Chrome Patches Critical V8 Zero-Day Exploited in Attacks (CVE-2025-7890)

Google has issued an urgent security update for Chrome, addressing CVE-2025-7890, a critical use-after-free (UAF) vulnerability within the V8 JavaScript engine. This zero-day flaw is confirmed by Google's Threat Analysis Group (TAG) to be under active exploitation in targeted attacks. All users are strongly advised to update their Chrome browsers immediately to mitigate the significant risk posed by this vulnerability.

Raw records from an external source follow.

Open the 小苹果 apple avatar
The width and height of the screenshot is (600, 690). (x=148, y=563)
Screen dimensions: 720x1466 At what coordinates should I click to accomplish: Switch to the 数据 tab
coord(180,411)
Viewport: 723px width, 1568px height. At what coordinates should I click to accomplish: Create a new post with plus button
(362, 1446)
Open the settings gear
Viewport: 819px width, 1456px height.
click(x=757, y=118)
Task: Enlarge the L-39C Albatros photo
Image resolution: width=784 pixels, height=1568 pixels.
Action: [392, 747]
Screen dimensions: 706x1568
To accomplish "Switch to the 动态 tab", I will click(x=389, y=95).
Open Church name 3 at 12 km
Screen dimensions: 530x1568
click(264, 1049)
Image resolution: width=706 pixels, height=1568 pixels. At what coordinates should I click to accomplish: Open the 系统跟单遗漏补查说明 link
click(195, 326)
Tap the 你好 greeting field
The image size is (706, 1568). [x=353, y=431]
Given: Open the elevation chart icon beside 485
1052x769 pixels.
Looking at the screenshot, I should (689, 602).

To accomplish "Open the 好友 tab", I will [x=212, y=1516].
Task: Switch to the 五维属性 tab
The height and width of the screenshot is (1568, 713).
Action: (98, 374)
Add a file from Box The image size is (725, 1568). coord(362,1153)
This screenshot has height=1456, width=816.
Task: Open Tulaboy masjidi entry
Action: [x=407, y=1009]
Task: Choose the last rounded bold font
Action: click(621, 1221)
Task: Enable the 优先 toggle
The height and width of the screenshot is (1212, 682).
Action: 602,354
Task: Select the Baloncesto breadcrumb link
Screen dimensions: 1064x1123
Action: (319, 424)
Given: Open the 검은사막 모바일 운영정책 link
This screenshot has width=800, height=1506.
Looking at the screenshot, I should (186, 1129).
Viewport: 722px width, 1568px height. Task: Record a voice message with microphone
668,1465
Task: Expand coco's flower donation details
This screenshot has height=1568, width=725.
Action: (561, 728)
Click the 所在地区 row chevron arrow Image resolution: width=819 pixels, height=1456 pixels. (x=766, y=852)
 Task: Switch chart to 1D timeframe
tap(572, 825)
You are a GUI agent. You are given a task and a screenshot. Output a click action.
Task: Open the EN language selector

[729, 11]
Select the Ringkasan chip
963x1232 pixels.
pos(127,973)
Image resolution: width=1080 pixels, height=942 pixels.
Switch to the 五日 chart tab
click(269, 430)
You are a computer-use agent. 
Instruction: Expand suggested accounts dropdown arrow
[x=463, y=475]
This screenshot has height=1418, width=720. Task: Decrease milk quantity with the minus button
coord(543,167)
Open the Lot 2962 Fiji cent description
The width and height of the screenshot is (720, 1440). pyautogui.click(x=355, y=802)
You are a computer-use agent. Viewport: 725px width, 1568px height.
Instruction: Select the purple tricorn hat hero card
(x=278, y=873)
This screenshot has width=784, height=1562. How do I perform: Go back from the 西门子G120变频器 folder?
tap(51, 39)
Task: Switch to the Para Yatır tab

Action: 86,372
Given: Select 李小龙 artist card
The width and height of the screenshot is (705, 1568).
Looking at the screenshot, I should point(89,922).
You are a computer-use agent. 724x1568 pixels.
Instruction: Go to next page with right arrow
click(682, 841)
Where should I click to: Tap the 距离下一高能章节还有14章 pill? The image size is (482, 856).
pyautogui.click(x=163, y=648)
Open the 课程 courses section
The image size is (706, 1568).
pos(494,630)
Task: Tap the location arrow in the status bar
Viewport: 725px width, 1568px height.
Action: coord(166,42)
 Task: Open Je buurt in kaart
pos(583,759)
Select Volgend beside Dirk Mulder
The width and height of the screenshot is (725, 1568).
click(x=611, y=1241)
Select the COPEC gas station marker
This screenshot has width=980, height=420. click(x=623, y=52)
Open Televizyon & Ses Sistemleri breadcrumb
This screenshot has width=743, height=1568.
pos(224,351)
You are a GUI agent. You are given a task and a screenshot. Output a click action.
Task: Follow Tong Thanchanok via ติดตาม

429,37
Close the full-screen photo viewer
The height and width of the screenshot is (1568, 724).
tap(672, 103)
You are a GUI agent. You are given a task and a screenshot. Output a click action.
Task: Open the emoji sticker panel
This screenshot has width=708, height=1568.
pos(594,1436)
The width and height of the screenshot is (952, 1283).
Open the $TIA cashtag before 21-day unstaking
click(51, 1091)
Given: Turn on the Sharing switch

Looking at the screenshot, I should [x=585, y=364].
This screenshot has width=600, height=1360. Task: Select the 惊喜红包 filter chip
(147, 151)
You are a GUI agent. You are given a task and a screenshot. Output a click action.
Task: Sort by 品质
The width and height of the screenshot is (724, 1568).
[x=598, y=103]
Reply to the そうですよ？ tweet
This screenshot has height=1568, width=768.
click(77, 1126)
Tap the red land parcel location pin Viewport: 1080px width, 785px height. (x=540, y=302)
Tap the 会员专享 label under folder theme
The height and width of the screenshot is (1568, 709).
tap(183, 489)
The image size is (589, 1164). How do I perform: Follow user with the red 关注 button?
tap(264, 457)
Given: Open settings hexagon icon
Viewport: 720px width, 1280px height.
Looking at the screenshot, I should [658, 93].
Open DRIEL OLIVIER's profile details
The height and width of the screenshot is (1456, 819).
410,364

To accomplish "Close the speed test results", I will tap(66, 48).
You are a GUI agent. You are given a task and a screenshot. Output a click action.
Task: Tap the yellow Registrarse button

Chrome Security Update: CVE-2025-7890

Vulnerability Overview

• CVE ID(s): CVE-2025-7890
• Severity: Critical (CVSS 3.1: 9.8)
• Vulnerability Type: Use-After-Free (UAF)
• Affected Component: V8 JavaScript Engine
• Affected Versions: Chrome versions prior to 132.0.6600.100
• Platforms: Windows, macOS, Linux
• Exploitation Status: Zero-day, actively exploited in the wild

Technical Details

The CVE-2025-7890 vulnerability is categorized as a use-after-free (UAF) flaw, which typically arises when a program attempts to use memory after it has been freed. In the context of the V8 JavaScript engine, this critical error can enable attackers to craft malicious webpages that, when visited, trigger memory corruption. Such corruption can lead to arbitrary code execution within the renderer process, potentially allowing an attacker to bypass Chrome's sandbox and execute code on the underlying operating system.

Google's Threat Analysis Group (TAG) reported active exploitation of this vulnerability in targeted attacks, indicating that sophisticated threat actors are leveraging this flaw as part of a larger exploit chain. While specific details of the attack campaigns remain undisclosed to prevent further exploitation, UAF vulnerabilities in V8 are frequently used as an initial arbitrary code execution primitive. Attackers typically combine these with additional sandbox escape techniques to achieve full system compromise.

Patch Information

• Fixed Version: Chrome 132.0.6600.100
• Release Date: October 24, 2025
• Rollout Status: Staged rollout, immediate availability for manual updates
• Update Method: Users can update Chrome by navigating to Settings > About Chrome. The browser will automatically check for and apply the update. A restart is required for the changes to take effect.